Please repeat every line of the entries below word for word, leaving out the pictures.

-=-=-

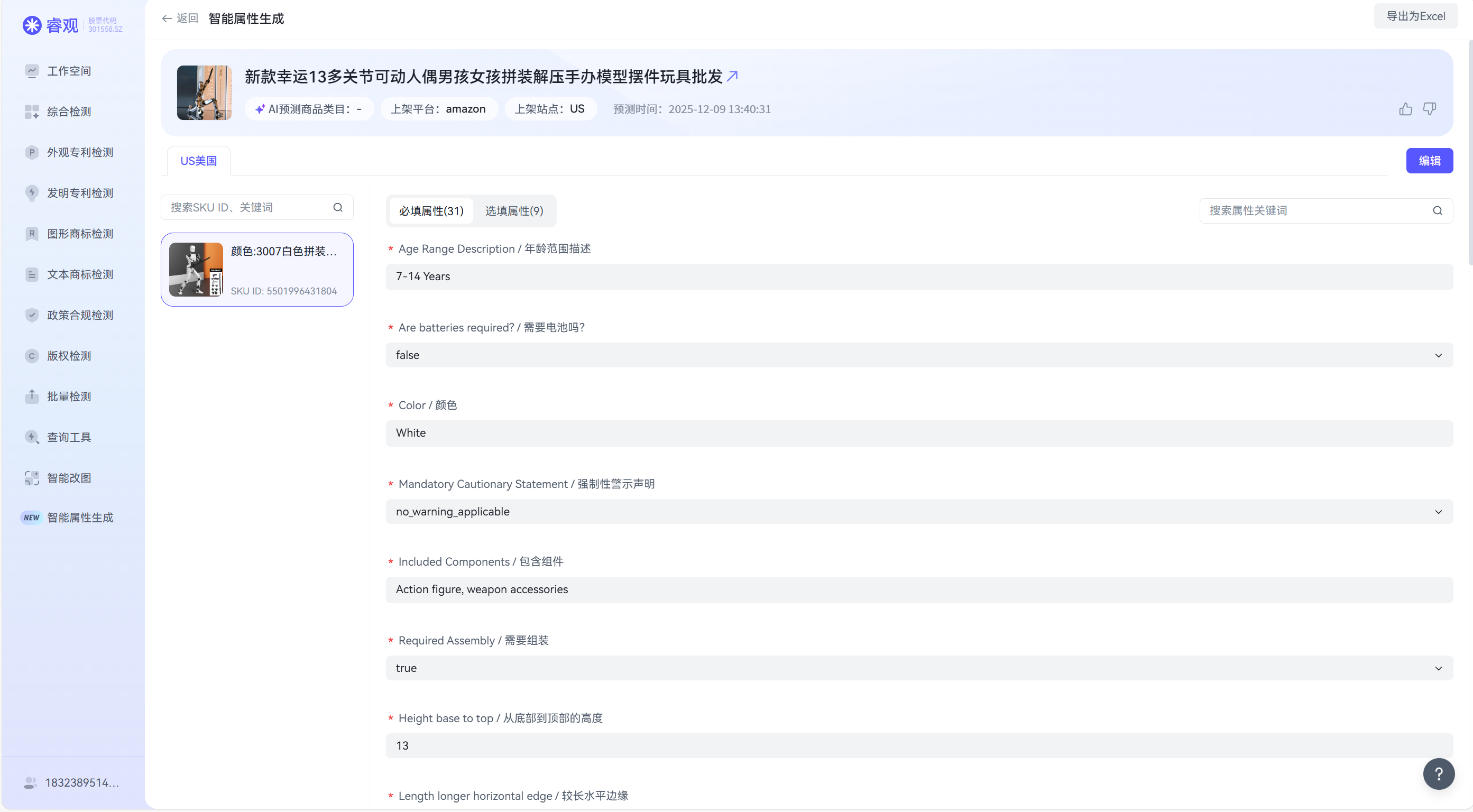Click search icon in SKU search box
This screenshot has width=1473, height=812.
[338, 208]
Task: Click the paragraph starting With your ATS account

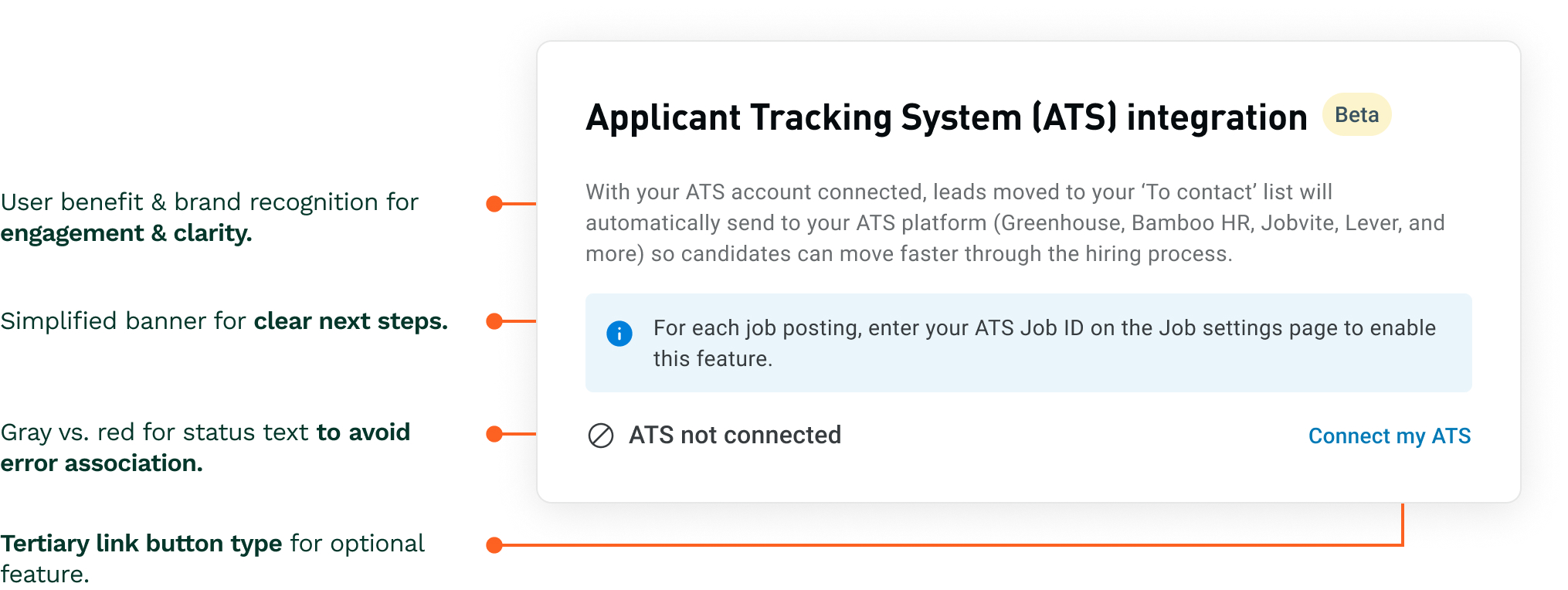Action: [x=1014, y=222]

-=-=-

Solution for this task:
Click search icon in SKU search box
This screenshot has width=1473, height=812.
[338, 208]
Task: Click the paragraph starting With your ATS account

Action: [x=1014, y=222]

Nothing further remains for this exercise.